What the exercise asks
Once you reach the line containing "640x694 pixels.", reproduce it and every later line exactly, through the end of the data.

Data extracted from a collection
━━━━━━━━━━━━━━━━

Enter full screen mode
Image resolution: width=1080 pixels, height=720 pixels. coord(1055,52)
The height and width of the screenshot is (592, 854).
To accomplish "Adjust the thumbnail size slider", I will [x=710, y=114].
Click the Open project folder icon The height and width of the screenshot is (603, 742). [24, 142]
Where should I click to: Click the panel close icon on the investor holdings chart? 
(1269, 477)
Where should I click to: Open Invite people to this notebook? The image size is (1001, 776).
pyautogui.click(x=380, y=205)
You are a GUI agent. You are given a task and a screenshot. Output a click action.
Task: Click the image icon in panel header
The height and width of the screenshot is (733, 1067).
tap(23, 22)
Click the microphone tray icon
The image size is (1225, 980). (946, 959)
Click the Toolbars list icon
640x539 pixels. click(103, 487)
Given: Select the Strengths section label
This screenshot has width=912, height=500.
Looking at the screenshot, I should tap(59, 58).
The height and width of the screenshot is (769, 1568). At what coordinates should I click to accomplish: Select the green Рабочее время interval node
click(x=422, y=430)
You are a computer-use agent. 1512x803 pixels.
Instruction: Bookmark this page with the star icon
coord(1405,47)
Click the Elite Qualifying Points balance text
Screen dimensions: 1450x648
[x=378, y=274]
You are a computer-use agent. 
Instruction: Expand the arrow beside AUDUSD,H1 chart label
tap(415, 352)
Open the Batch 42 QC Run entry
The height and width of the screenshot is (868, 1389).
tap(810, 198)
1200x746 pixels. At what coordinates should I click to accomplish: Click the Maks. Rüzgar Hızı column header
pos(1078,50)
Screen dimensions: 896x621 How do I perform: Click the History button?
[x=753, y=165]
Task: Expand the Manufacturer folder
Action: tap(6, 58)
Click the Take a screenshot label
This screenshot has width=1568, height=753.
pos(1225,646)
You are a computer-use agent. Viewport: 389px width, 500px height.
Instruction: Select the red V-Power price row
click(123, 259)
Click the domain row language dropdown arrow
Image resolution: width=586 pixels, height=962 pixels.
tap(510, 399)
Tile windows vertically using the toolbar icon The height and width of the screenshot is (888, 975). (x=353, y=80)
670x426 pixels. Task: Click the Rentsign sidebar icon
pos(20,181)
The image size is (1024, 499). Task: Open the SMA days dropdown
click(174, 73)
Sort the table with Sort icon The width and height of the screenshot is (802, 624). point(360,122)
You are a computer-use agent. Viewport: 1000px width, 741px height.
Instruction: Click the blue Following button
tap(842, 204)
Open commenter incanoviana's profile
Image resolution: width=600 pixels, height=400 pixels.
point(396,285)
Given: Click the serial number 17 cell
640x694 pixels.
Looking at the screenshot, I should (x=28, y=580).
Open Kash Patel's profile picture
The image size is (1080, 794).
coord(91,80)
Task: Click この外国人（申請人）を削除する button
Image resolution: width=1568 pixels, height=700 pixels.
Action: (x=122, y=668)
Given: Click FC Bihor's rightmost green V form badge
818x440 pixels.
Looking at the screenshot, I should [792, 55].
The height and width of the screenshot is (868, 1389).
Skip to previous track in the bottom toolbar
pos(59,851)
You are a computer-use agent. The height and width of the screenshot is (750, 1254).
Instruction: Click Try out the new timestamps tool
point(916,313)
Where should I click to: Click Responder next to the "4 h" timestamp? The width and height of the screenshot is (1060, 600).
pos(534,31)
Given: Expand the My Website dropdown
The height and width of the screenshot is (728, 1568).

━━━━━━━━━━━━━━━━

Result of the exercise
640x694 pixels.
Looking at the screenshot, I should (x=28, y=580).
Open Kash Patel's profile picture
The image size is (1080, 794).
coord(91,80)
Task: Click この外国人（申請人）を削除する button
Image resolution: width=1568 pixels, height=700 pixels.
Action: (x=122, y=668)
Given: Click FC Bihor's rightmost green V form badge
818x440 pixels.
Looking at the screenshot, I should [792, 55].
The height and width of the screenshot is (868, 1389).
Skip to previous track in the bottom toolbar
pos(59,851)
You are a computer-use agent. The height and width of the screenshot is (750, 1254).
Instruction: Click Try out the new timestamps tool
point(916,313)
Where should I click to: Click Responder next to the "4 h" timestamp? The width and height of the screenshot is (1060, 600).
pos(534,31)
Given: Expand the My Website dropdown
The height and width of the screenshot is (728, 1568).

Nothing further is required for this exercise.